Each one of the 8.8 million students is vying for one of only 2.6 million undergraduate places at China's universities.
Compared with last year the number of examinees has grown by 10 per cent, but university enrolment has only been able to increase by 5 per cent, making competition for places fiercer than ever before.
In Beijing more than 126,000 students are sitting the exam, said Xian Lianping, vice-director of the city's education committee.
He estimated that more than 70 per cent of those taking the exam in Beijing would find university places, thanks to education policies that favour the capital.
But even with such good odds parents are feeling the strain.
"Both my wife and I took two days off to accompany our daughter to the exam," said a father surnamed Ning, who sat in front of the Affiliated School of Beijing University of Chemical Technology, waiting for his daughter who was taking the exam yesterday afternoon.
Ning said they had also booked a room in the nearby Huiqiao Hotel for their daughter to rest in at noon, because their home in one of the city's northern suburbs is too far from the exam hall.
To make sure examinees can take the test in peace and quiet local governments across China have urged construction sites to stop working during yesterday and today. While activities like open air Karaoke have been strictly forbidden.
High-tech equipment has been deployed in exam rooms nationwide to stamp out cheating.
Electronic monitoring devices, mobile phone detectors and shielding machines are being widely used.
More than 1,600 exam sites in Beijing have been equipped with tele-electric monitoring systems. And supervisors can watch exam halls in detail on closed-circuit television networks.
In Central China's Henan Province electronic shielding machines have been installed in all exam halls in to prevent cheating through mobile phones.
Figures from the Ministry of Education reveal that about 1,700 examinees were disqualified for cheating in last year's exam.
Before the exam began Vice- Minister of Education Zhao Qinping reiterated that any student found cheating will get a zero in that exam.
Some students in East China's Fujian Province are the only lucky youngsters to have escaped the test.

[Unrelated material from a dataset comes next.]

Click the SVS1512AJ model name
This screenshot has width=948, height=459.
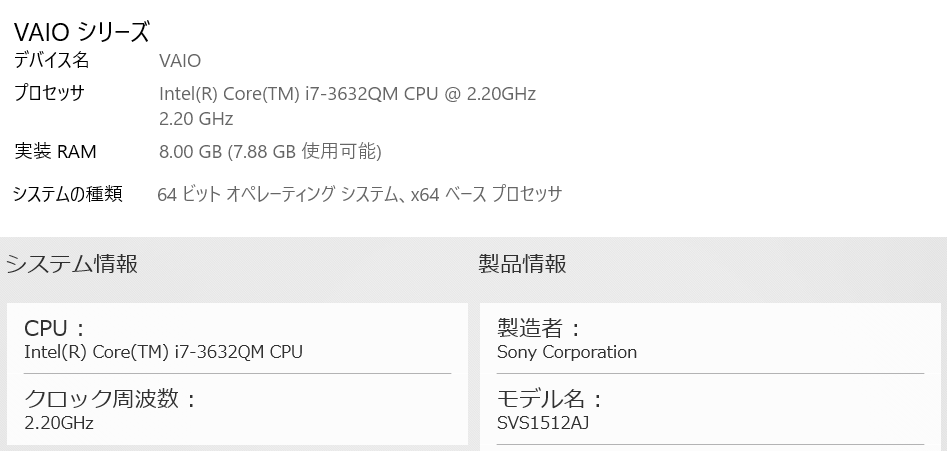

Because of flooding caused by days of torrential rain about 4, 600 students in Jian'ou have had their exams postponed.
When the exam will be held depends on the weather, the local education bureau said last night.
In South China's Guangdong Province days of heavy rain did not affect the 520,000 examinees yesterday.
In Dabu County of the city of Meizhou, 620 students from badly hit rural and suburban areas were relocated to urban areas for the exam.
Two students in the provincial capital of Guangzhou were diagnosed with chicken pox during yesterday's exams, but were transferred to a separate room to continue the test.
In Harbin, provincial capital of Northeast China's Heilongjiang Province, a father and son caught many people's attention as they walked into the exam side by side.
As the eldest examinee in the province, 46-year-old Meng Fanlian said he was excited to be taking the exam at the same time as his 18-year-old son.
"It's my first time taking the exam," he said. "I will try my best."
He said his favourite subject is English and he gets up early every morning to read English with his son, who has just graduated from the city's No 9 Middle School.
"I want to compete with my son to see who can perform better in the exam," he said. "It's encouraging for him."